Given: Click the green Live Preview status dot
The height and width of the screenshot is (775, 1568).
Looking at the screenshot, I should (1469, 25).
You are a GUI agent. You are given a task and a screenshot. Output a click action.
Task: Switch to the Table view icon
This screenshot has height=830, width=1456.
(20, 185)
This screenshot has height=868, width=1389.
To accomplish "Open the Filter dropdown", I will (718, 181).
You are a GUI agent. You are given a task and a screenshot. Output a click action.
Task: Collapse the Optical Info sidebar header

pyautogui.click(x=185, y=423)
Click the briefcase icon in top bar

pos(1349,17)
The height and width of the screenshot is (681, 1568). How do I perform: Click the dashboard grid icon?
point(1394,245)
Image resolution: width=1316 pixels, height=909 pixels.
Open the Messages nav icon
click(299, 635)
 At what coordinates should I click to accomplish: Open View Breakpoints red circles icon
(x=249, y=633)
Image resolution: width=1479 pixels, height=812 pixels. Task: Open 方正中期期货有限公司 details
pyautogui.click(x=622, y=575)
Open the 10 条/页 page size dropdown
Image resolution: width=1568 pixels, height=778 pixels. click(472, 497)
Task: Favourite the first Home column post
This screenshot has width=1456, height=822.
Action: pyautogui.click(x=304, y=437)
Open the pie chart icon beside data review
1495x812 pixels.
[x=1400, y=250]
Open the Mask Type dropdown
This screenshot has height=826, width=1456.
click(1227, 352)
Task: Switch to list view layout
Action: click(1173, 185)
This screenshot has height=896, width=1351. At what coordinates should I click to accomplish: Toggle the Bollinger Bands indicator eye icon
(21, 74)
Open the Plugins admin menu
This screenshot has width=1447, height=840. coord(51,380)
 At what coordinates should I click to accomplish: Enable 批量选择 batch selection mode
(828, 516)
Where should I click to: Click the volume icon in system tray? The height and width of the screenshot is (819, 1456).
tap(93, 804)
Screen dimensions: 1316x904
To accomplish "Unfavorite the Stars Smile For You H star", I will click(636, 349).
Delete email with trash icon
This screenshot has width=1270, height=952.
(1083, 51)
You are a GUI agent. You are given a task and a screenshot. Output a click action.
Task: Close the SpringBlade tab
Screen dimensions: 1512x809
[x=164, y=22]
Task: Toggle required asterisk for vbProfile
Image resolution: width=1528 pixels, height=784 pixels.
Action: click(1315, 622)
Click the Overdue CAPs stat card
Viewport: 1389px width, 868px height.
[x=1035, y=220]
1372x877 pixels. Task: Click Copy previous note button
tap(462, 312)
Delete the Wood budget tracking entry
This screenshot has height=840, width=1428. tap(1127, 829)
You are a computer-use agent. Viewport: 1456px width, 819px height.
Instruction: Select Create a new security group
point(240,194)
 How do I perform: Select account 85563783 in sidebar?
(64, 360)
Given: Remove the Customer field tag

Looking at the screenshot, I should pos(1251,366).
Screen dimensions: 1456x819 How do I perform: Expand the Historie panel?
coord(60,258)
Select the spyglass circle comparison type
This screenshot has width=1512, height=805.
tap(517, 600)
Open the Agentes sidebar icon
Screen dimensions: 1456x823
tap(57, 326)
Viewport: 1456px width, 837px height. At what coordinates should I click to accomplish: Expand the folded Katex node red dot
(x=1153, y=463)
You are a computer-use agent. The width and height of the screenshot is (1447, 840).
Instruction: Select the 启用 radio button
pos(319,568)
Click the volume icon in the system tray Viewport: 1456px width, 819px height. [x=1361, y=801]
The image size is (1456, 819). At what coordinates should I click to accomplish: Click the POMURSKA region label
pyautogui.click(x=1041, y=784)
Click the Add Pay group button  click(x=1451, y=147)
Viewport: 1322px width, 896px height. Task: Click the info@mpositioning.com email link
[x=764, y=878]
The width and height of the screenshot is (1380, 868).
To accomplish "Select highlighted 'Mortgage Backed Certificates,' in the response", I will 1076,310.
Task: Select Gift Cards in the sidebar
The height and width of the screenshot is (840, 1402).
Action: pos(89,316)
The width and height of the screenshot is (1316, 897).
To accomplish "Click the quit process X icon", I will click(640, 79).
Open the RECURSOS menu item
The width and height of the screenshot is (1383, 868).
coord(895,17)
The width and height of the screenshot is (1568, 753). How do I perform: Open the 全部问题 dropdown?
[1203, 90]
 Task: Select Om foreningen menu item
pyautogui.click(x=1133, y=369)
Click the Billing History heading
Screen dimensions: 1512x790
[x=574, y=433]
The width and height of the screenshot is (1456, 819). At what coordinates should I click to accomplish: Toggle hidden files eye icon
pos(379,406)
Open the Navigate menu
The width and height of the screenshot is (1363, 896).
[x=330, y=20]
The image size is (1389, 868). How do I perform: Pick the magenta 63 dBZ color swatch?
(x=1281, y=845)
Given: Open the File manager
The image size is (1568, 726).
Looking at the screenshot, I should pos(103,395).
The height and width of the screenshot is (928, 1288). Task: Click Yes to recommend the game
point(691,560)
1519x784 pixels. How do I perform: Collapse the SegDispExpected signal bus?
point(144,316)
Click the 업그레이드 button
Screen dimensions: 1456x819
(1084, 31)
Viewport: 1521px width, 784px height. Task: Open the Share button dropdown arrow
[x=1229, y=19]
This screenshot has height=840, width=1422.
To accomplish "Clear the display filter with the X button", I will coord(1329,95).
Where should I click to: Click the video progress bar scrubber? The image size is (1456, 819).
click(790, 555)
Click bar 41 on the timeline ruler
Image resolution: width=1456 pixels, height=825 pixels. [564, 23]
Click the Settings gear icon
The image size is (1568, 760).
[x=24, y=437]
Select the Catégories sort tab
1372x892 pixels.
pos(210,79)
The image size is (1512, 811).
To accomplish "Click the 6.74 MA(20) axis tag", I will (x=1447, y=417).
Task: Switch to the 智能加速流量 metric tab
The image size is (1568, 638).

======

§ **Your assignment**: Every entry is to be repeated precisely as it stands.

§ **Output of the exercise**:
Given: Click the green Live Preview status dot
The height and width of the screenshot is (775, 1568).
Looking at the screenshot, I should (1469, 25).
You are a GUI agent. You are given a task and a screenshot. Output a click action.
Task: Switch to the Table view icon
This screenshot has height=830, width=1456.
(20, 185)
This screenshot has height=868, width=1389.
To accomplish "Open the Filter dropdown", I will (718, 181).
You are a GUI agent. You are given a task and a screenshot. Output a click action.
Task: Collapse the Optical Info sidebar header

pyautogui.click(x=185, y=423)
Click the briefcase icon in top bar

pos(1349,17)
The height and width of the screenshot is (681, 1568). How do I perform: Click the dashboard grid icon?
point(1394,245)
Image resolution: width=1316 pixels, height=909 pixels.
Open the Messages nav icon
click(299, 635)
 At what coordinates should I click to accomplish: Open View Breakpoints red circles icon
(x=249, y=633)
Image resolution: width=1479 pixels, height=812 pixels. Task: Open 方正中期期货有限公司 details
pyautogui.click(x=622, y=575)
Open the 10 条/页 page size dropdown
Image resolution: width=1568 pixels, height=778 pixels. click(472, 497)
Task: Favourite the first Home column post
This screenshot has width=1456, height=822.
Action: pyautogui.click(x=304, y=437)
Open the pie chart icon beside data review
1495x812 pixels.
[x=1400, y=250]
Open the Mask Type dropdown
This screenshot has height=826, width=1456.
click(1227, 352)
Task: Switch to list view layout
Action: click(1173, 185)
This screenshot has height=896, width=1351. At what coordinates should I click to accomplish: Toggle the Bollinger Bands indicator eye icon
(21, 74)
Open the Plugins admin menu
This screenshot has width=1447, height=840. coord(51,380)
 At what coordinates should I click to accomplish: Enable 批量选择 batch selection mode
(828, 516)
Where should I click to: Click the volume icon in system tray? The height and width of the screenshot is (819, 1456).
tap(93, 804)
Screen dimensions: 1316x904
To accomplish "Unfavorite the Stars Smile For You H star", I will click(636, 349).
Delete email with trash icon
This screenshot has width=1270, height=952.
(1083, 51)
You are a GUI agent. You are given a task and a screenshot. Output a click action.
Task: Close the SpringBlade tab
Screen dimensions: 1512x809
[x=164, y=22]
Task: Toggle required asterisk for vbProfile
Image resolution: width=1528 pixels, height=784 pixels.
Action: click(1315, 622)
Click the Overdue CAPs stat card
Viewport: 1389px width, 868px height.
[x=1035, y=220]
1372x877 pixels. Task: Click Copy previous note button
tap(462, 312)
Delete the Wood budget tracking entry
This screenshot has height=840, width=1428. tap(1127, 829)
You are a computer-use agent. Viewport: 1456px width, 819px height.
Instruction: Select Create a new security group
point(240,194)
 How do I perform: Select account 85563783 in sidebar?
(64, 360)
Given: Remove the Customer field tag

Looking at the screenshot, I should pos(1251,366).
Screen dimensions: 1456x819 How do I perform: Expand the Historie panel?
coord(60,258)
Select the spyglass circle comparison type
This screenshot has width=1512, height=805.
tap(517, 600)
Open the Agentes sidebar icon
Screen dimensions: 1456x823
tap(57, 326)
Viewport: 1456px width, 837px height. At what coordinates should I click to accomplish: Expand the folded Katex node red dot
(x=1153, y=463)
You are a computer-use agent. The width and height of the screenshot is (1447, 840).
Instruction: Select the 启用 radio button
pos(319,568)
Click the volume icon in the system tray Viewport: 1456px width, 819px height. [x=1361, y=801]
The image size is (1456, 819). At what coordinates should I click to accomplish: Click the POMURSKA region label
pyautogui.click(x=1041, y=784)
Click the Add Pay group button  click(x=1451, y=147)
Viewport: 1322px width, 896px height. Task: Click the info@mpositioning.com email link
[x=764, y=878]
The width and height of the screenshot is (1380, 868).
To accomplish "Select highlighted 'Mortgage Backed Certificates,' in the response", I will 1076,310.
Task: Select Gift Cards in the sidebar
The height and width of the screenshot is (840, 1402).
Action: pos(89,316)
The width and height of the screenshot is (1316, 897).
To accomplish "Click the quit process X icon", I will click(640, 79).
Open the RECURSOS menu item
The width and height of the screenshot is (1383, 868).
coord(895,17)
The width and height of the screenshot is (1568, 753). How do I perform: Open the 全部问题 dropdown?
[1203, 90]
 Task: Select Om foreningen menu item
pyautogui.click(x=1133, y=369)
Click the Billing History heading
Screen dimensions: 1512x790
[x=574, y=433]
The width and height of the screenshot is (1456, 819). At what coordinates should I click to accomplish: Toggle hidden files eye icon
pos(379,406)
Open the Navigate menu
The width and height of the screenshot is (1363, 896).
[x=330, y=20]
The image size is (1389, 868). How do I perform: Pick the magenta 63 dBZ color swatch?
(x=1281, y=845)
Given: Open the File manager
The image size is (1568, 726).
Looking at the screenshot, I should pos(103,395).
The height and width of the screenshot is (928, 1288). Task: Click Yes to recommend the game
point(691,560)
1519x784 pixels. How do I perform: Collapse the SegDispExpected signal bus?
point(144,316)
Click the 업그레이드 button
Screen dimensions: 1456x819
(1084, 31)
Viewport: 1521px width, 784px height. Task: Open the Share button dropdown arrow
[x=1229, y=19]
This screenshot has height=840, width=1422.
To accomplish "Clear the display filter with the X button", I will coord(1329,95).
Where should I click to: Click the video progress bar scrubber? The image size is (1456, 819).
click(790, 555)
Click bar 41 on the timeline ruler
Image resolution: width=1456 pixels, height=825 pixels. [564, 23]
Click the Settings gear icon
The image size is (1568, 760).
[x=24, y=437]
Select the Catégories sort tab
1372x892 pixels.
pos(210,79)
The image size is (1512, 811).
To accomplish "Click the 6.74 MA(20) axis tag", I will (x=1447, y=417).
Task: Switch to the 智能加速流量 metric tab
The image size is (1568, 638).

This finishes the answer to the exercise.